Another opportunity for body policing lost

Cross posted

When I was pregnant, I was very careful about how much alcohol I drank. From vague recollection, I think I had a couple of half glasses of wine during my first pregnancy, and maybe three during my second one. Except for the full glass of wine I had on my midwife’s recommendation on the dark and stormy night when my waters broke, but nothing else was happening to indicate that labour might be starting. Seriously, it was a dark and story night: according to the midwife the air pressure may have caused my waters to break.

I didn’t exactly feel guilty about it, but I was faintly worried, and I had to talk myself through the worries. I had completely absorbed the “DO NOT DRINK DURING PREGNANCY” mantra.

Each time, I was worried that someone would tell me off (except for that glass of wine on the dark and stormy night). The excellent Blue Milk has an excellent post on policing women who drink from time to time during pregnancy: Compare and contrast. And see also Lauredhel’s post at Hoyden about Town: Bad science on booze in pregnancy: Women infantilised with absolutist messages.

But it turns out that there is no evidence to suggest that women who have one or two drinks a week during pregnancy do any harm to their babies whatsoever.

Light drinking during pregnancy fine – study

Women who have one or two alcoholic drinks a week during pregnancy do not harm their children’s behavioural or intellectual development, according to a new study.

The British researchers found that pregnant women who drank up to a glass (175 millilitres) of wine, up to 50 ml of spirits or just under a pint of beer a week did not affect their children.

What are the pregnancy police going to do now?

Previous post: Because it’s always better to police women


5 responses to “Another opportunity for body policing lost

  1. Carry on exactly as before, I think. From the BBC News reporting of the study:

    However, a spokesman for the Department of Health said that its advice would remain unchanged to avoid confusion among pregnant women. “After assessing the available evidence, we cannot say with confidence that drinking during pregnancy is safe and will not harm your baby. Therefore, as a precautionary measure, our advice to pregnant women and women trying to conceive is to avoid alcohol.”
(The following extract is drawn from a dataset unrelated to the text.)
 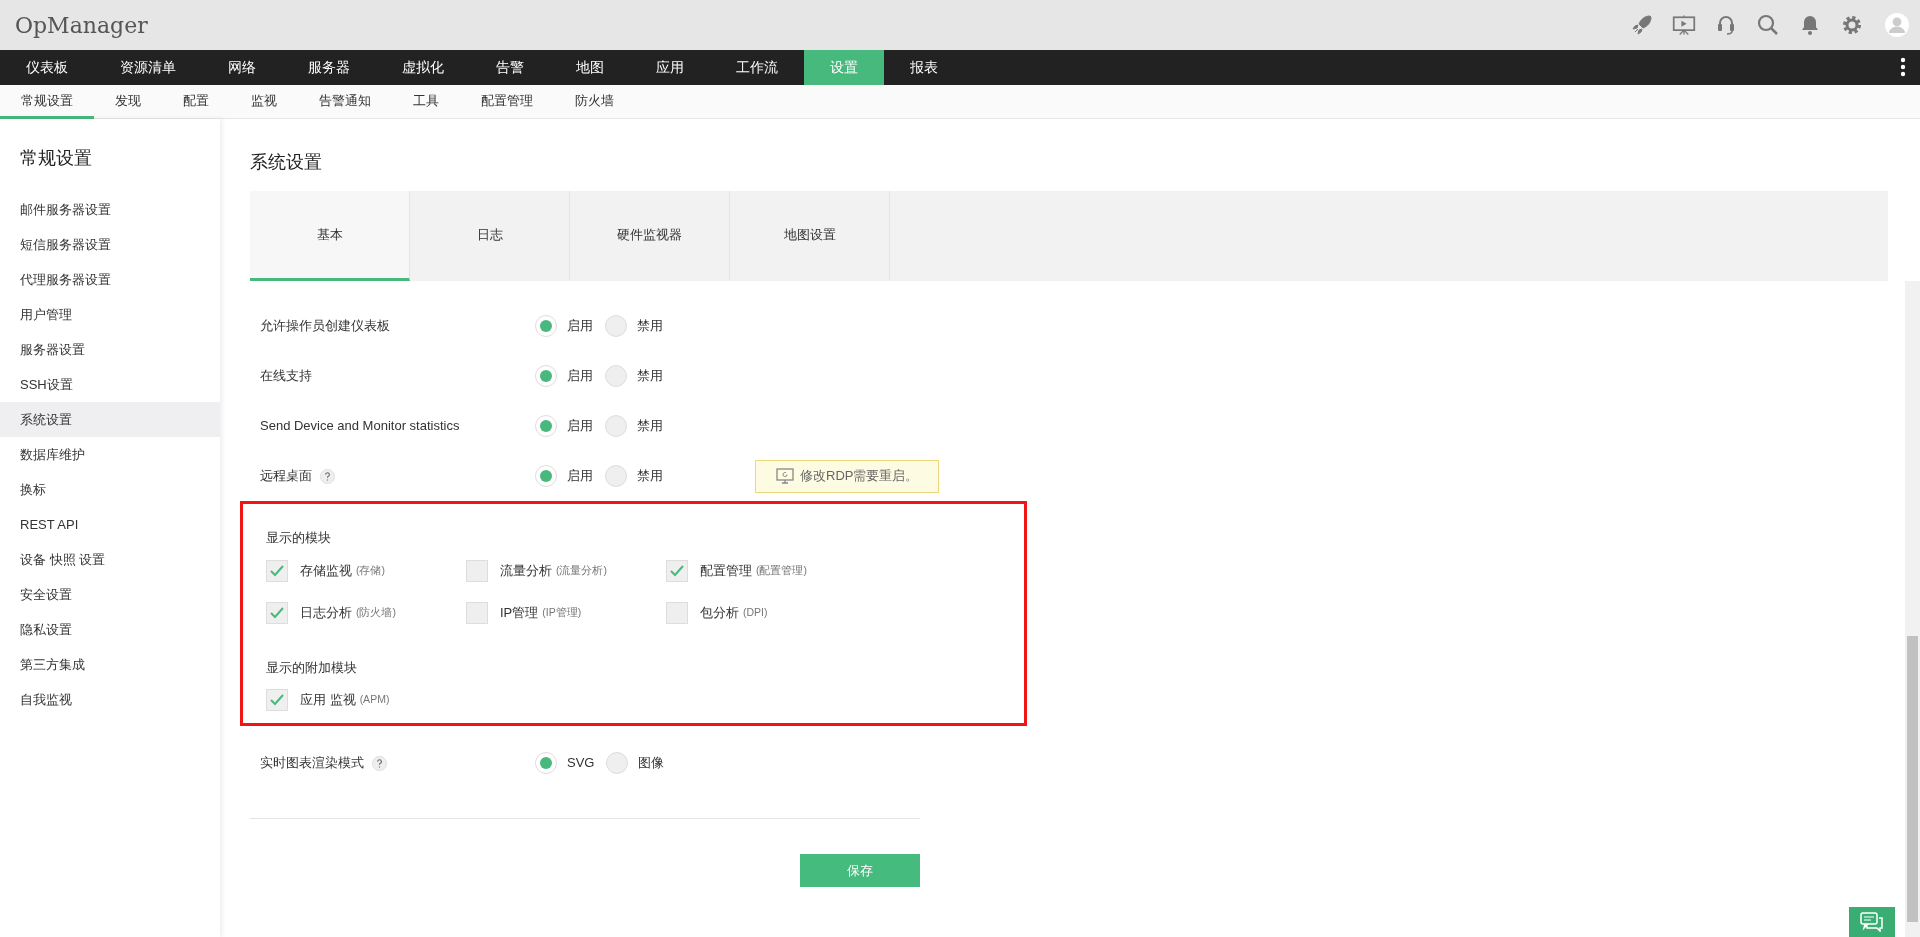 What do you see at coordinates (110, 594) in the screenshot?
I see `sidebar-item: 安全设置` at bounding box center [110, 594].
    This advice was backed by Chris Sorek, the chief executive of alcohol awareness charity Drinkaware. He said: “Despite these findings, it is important to remember that ‘light drinking’ can mean different things to different people. There is a risk that if pregnant women take this research as a green light to drink a small amount, they could become complacent, drink more than they think they are and inadvertently cause harm to their unborn child.”

    These are not the sort of people to let evidence get in the way of prejudice.

  2. Cause women are to apt to get confused in their pretty little heads. Aaargh!

  3. The point of being pregnant is to have a healthy baby.

    I may be over-sensitive about this because two of my children died (not as a result of anything I did). But if there was information which would enhance or endanger the health of my baby or me during or after pregnancy I’d want to know about it.

    That information should be based on good science which may change as it appears to have in this case, though one reserach project is not necessarily conclusive.

    I don’t see this as policing me or my body, I see it as helping me achieve the aim of a happy baby.

  4. homepaddock: for a long time, the research has suggested exactly what this study has found. It’s not just one research project. It’s more that every time there is research which shows this, it gets lost in the noise of “yes but those stupid women don’t know what it really means so we should just tell them not to drink at all IT’S FOR THE CHILDREN DAMMIT!”

    I don’t see how that’s not policing women. In a specific and incredibly patronising manner.

    I just love (=hate) this (from cim’s comment):

    Despite these findings, it is important to remember that ‘light drinking’ can mean different things to different people.

    Uh, sure, but the study seems to have been pretty specific about what was ok. So, Mr Sorek, I can solve your qualms quite easily: instead of saying “light drinking is ok”, say “one or two drinks a week is ok”. Simple.

  5. I’m lucky because my status quo is teetotal – so I didn’t have to wrestle with any alcohol-related anxiety. I did eat a fair bit of ham during pregnancy tho and had pork-related anxiety instead.